Take it away Dayarne....

It’s hard to explain how much my life has changed in two short years. I know that two years may seem like a long time, but in the scheme of a lifetime it passes so quickly.

Today, I’m a work-at-home mum with two gorgeous kids {about to turn 3 and 5}, a businesswoman, a wife, a regional magazine editor, a newbie blogger. Super busy, but really happy.

Two years ago, I was a woman on the edge. Struggling through every day and night with a new baby and a two-year-old, knowing that what I was feeling was nowhere near ok.

Since my early 20s I have suffered from an anxiety disorder.

At times I didn’t sleep or eat for days. My stomach would churn and my mind would race. I knew my fears were unrealistic, but I couldn’t control them.

I went to work, did my job efficiently and almost no-one knew.

Only my husband knew the full extent of my problem, and I never sought help. I’m still not sure why.

I had a great childhood, my marriage was rock solid and I had friends and a good job. I think I felt like I had no right to complain.

When I was 30, I fell pregnant with my first child. I was over the moon, but had concerns about how I would cope. I knew I could be predisposed to post natal depression and my husband and family were all on the lookout for the warning signs. Funnily enough, it was an amazing, calm time in my life. It was a completely blissful experience. She was an easy baby and I felt blessed.

When I had my second child, I expected things to be the same.

I couldn’t have been more wrong. A difficult pregnancy and traumatic birth took its toll. My beautiful baby boy was colicky, didn’t sleep much at night and I had trouble breastfeeding. I also had an extremely active two-year-old and a shift-working husband. I was exhausted, insecure and fragile.

I hadn’t eaten or slept for five days and I knew something wasn’t right. I was having some pretty scary thoughts and I told my husband I didn’t want to be here anymore.

I don’t think either of us will ever forget that conversation.

At 4am he and the children were asleep and I was still awake. Sitting alone in the dark in my living room, I called the Lifeline 24-hour crisis line. It was a turning point.

I went to my GP that day and was referred to a specialist mother and baby unit at a private Sydney hospital. I was admitted the next day. It was my husband’s birthday and my baby was five months old.
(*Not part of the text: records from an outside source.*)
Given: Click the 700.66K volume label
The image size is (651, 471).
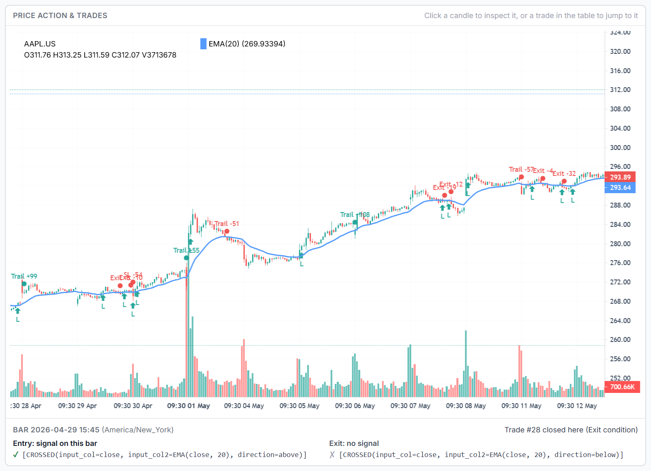Looking at the screenshot, I should (x=622, y=387).
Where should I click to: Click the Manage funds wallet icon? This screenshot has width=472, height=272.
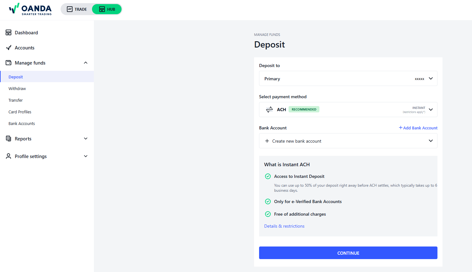click(x=8, y=63)
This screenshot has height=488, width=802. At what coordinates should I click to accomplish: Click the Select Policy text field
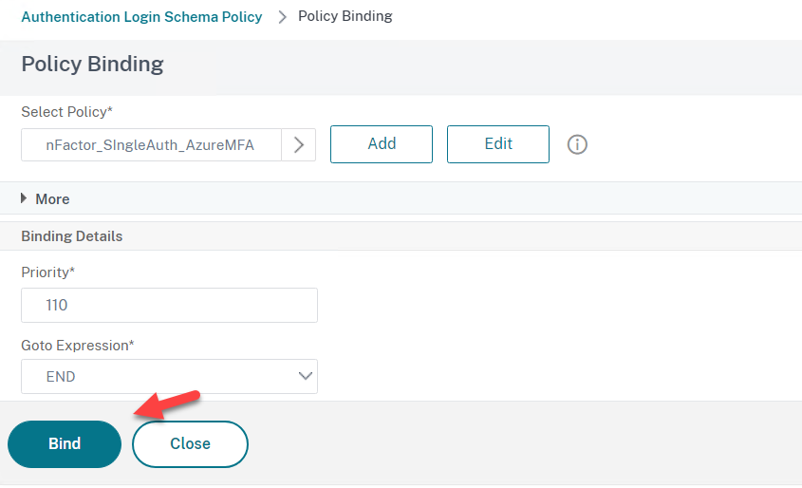pos(152,144)
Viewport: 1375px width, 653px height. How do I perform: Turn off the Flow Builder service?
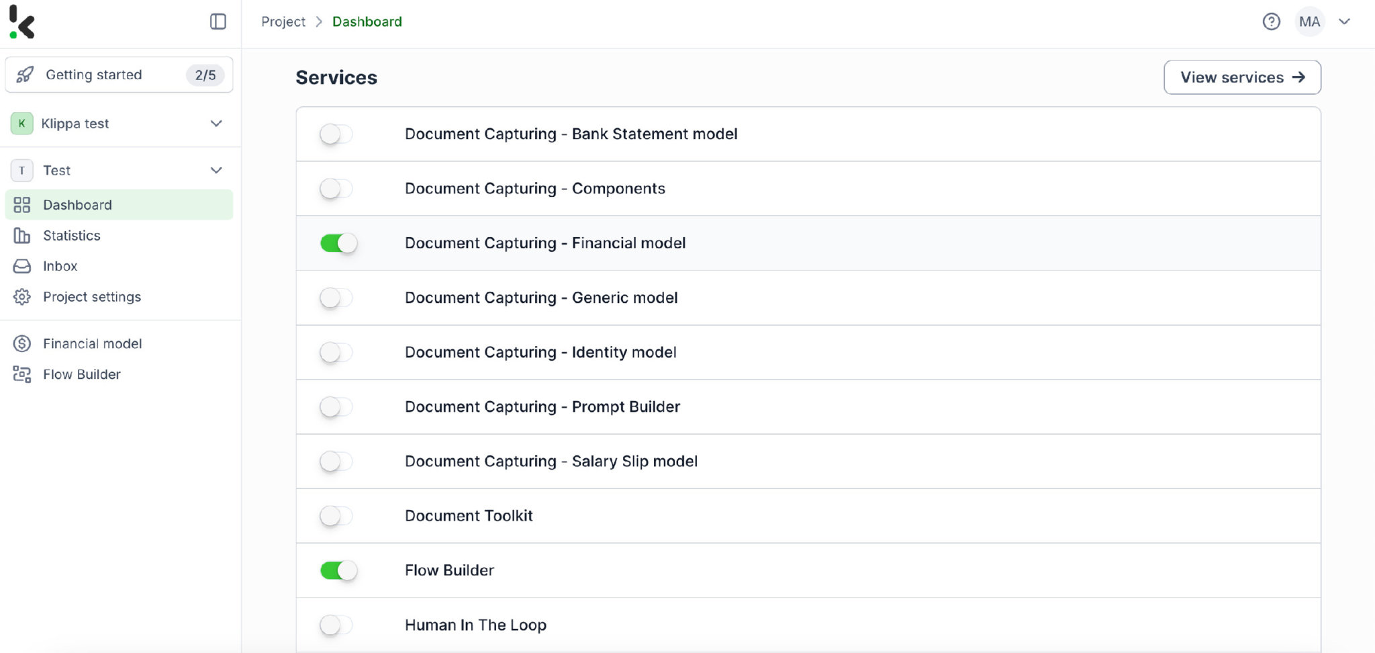(x=338, y=570)
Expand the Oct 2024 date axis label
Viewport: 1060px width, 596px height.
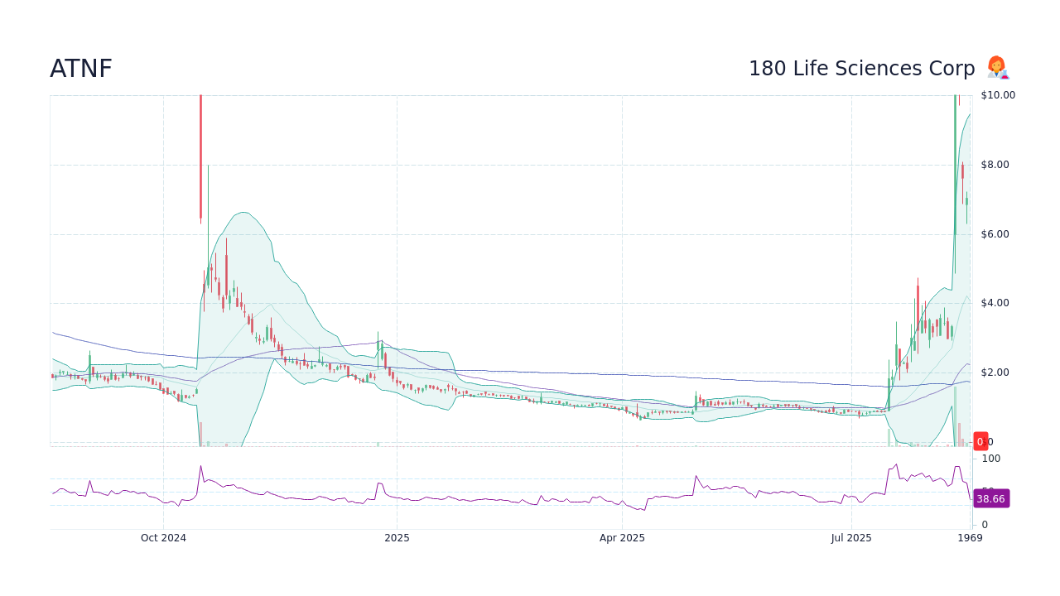coord(163,537)
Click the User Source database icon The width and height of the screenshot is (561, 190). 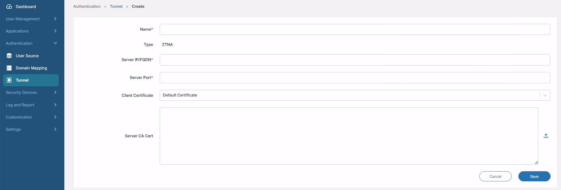(x=9, y=56)
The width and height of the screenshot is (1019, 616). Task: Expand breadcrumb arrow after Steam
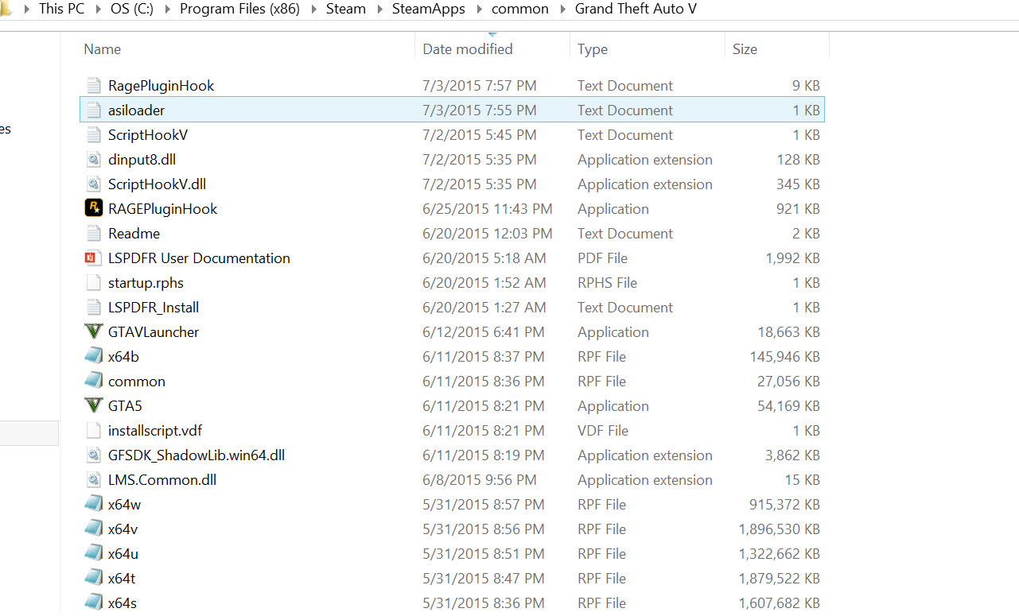[x=379, y=10]
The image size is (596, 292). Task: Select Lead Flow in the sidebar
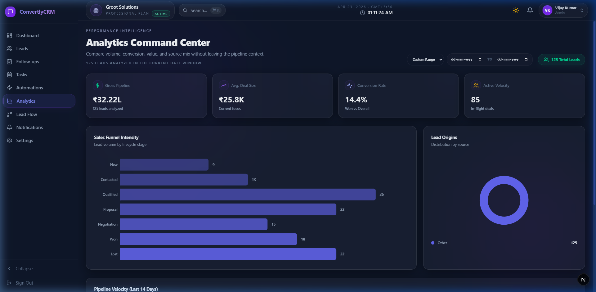(27, 114)
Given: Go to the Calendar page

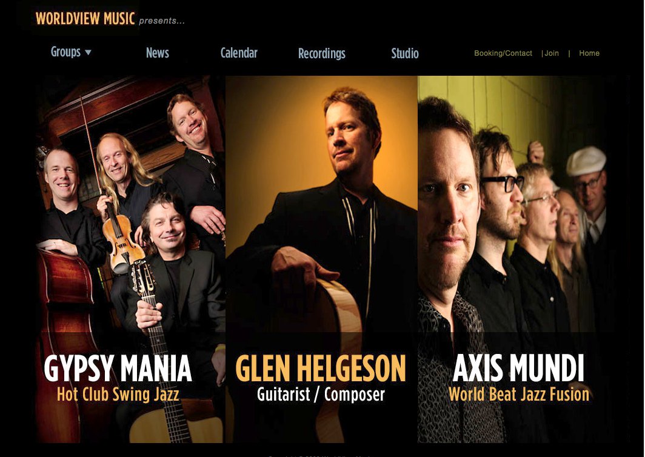Looking at the screenshot, I should (x=239, y=53).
My little boy and I spent two weeks in that hospital. I started counselling, medication and got to know other mums who were all struggling like I was. I found comfort knowing I wasn’t alone and that there were plenty of other ‘normal’, lovely women who were just having a really shitty time.

I came home and worked really hard on getting better. I joined the gym. I needed a project, so I pulled out the neglected plants in my front garden and replanted it. It was a great project outside in the sun, burning up some energy and taking my mind off things.
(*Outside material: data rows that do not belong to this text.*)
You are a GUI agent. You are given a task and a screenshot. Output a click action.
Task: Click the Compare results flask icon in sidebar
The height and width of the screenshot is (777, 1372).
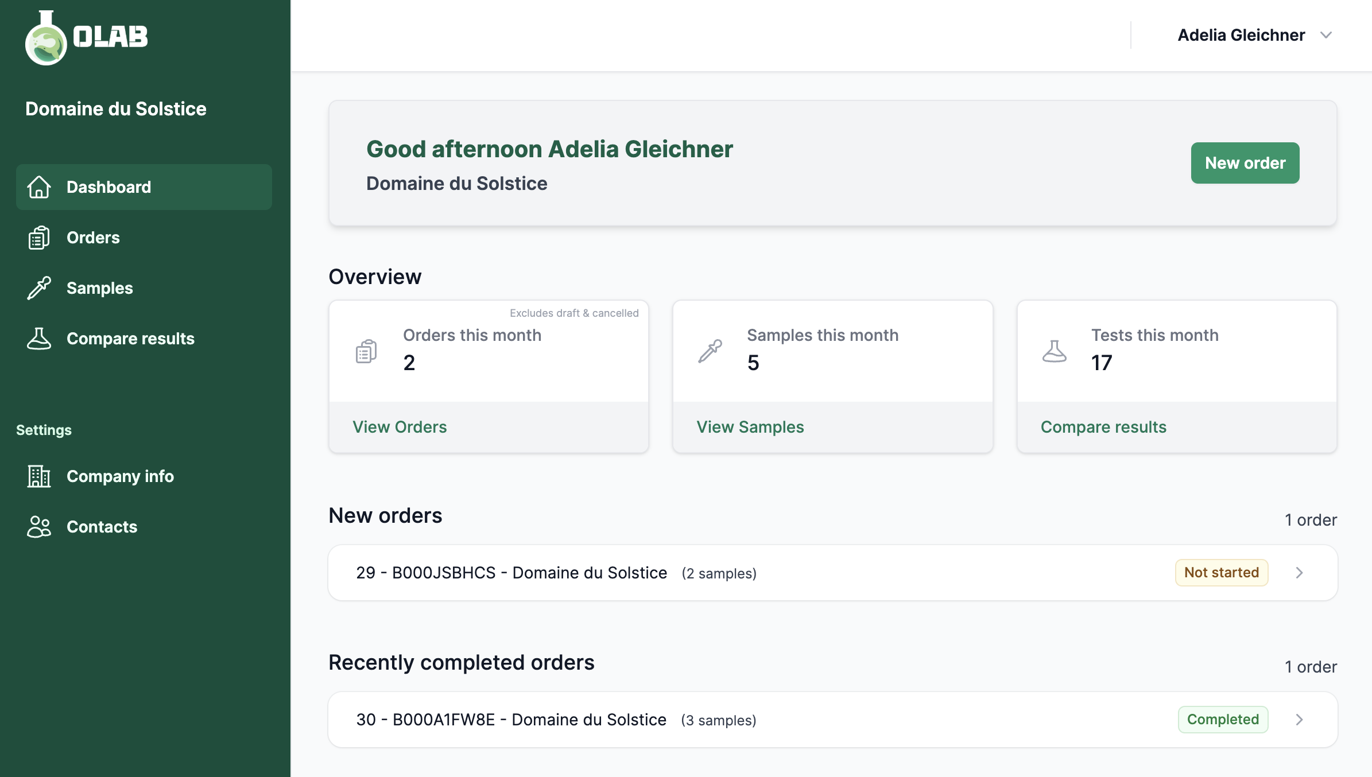pos(39,339)
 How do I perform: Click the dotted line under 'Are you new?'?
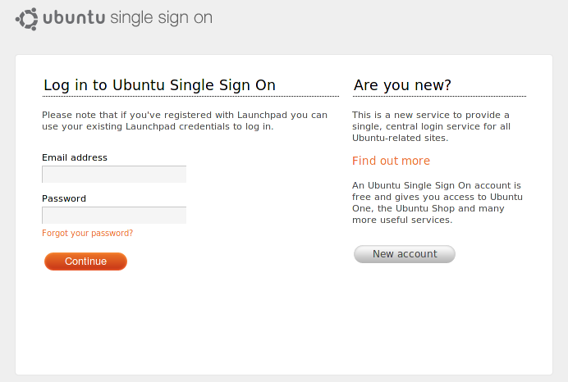(x=439, y=96)
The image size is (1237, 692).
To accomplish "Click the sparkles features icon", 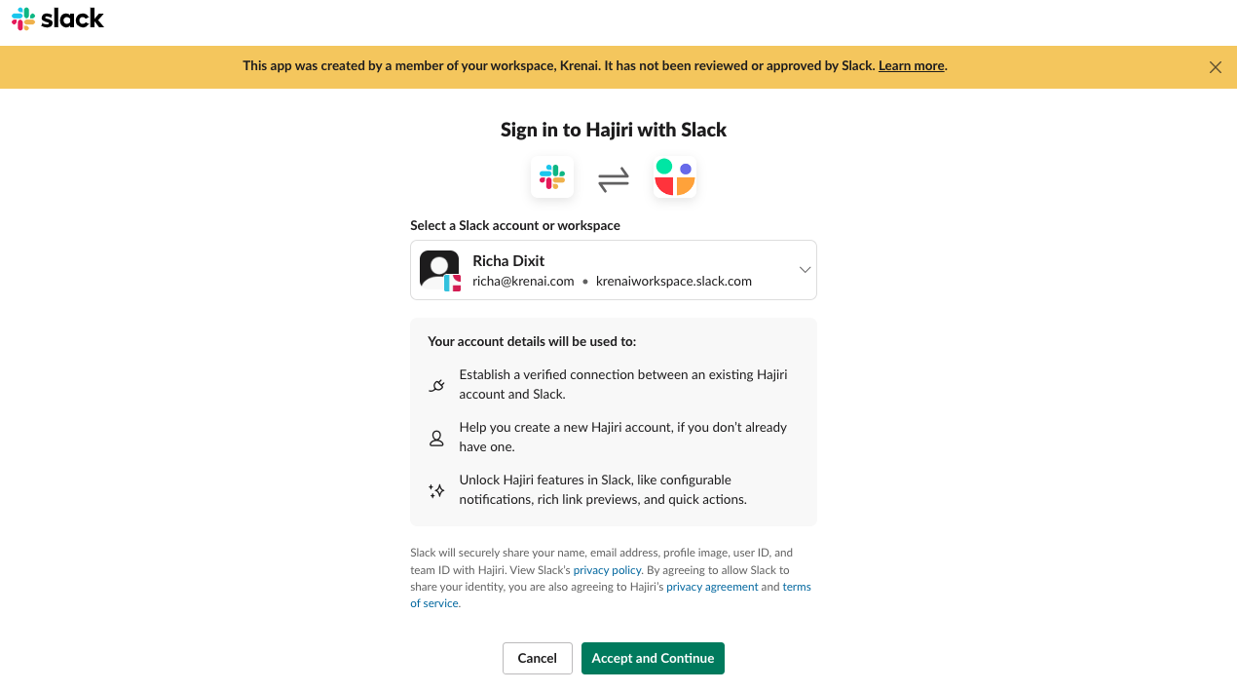I will click(436, 491).
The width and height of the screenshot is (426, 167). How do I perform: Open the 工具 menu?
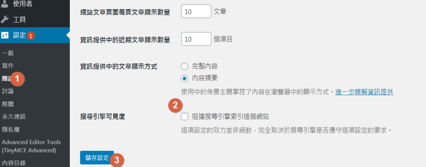[20, 20]
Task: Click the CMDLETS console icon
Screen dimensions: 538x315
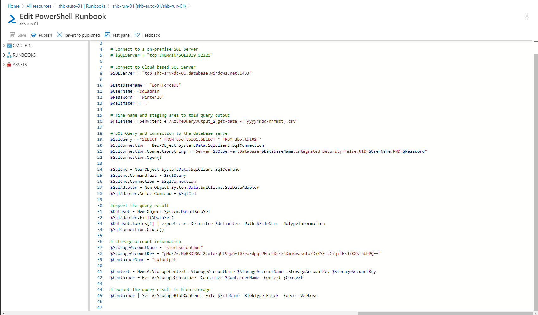Action: (x=9, y=45)
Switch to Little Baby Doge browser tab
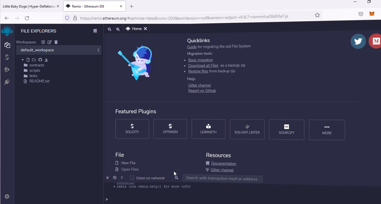 point(29,6)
My amazing mum took six weeks off work and stayed with us, helping me with the kids and housework and letting me sleep and start to heal. I’ll be forever grateful.

Day by day things improved. After six months of counselling, I felt well enough to stop. I haven’t been back, but if I need to I will.

It has been almost two-and-a-half years since I was in hospital. I still take medication every day and that’s something I’m comfortable with. I know it isn’t for everyone, and that’s ok.

Now, I talk openly about my PND and anxiety, because why should I hide it? I’m doing really well – I rarely feel anxious these days. But I also know there are women and mums out there struggling unnecessarily and feeling so alone.

If I could say anything to them it’s this:

Please know you’re not alone. There is help and things will get better.

You can find your way back from the lowest of lows and be happy and have an amazing life.

I know you can.

Dayarne


For crisis support and suicide prevention, contact Lifeline on 13 11 14.

Lifeline is a 24-hour phone counselling service.

If you are struggling, please see your doctor.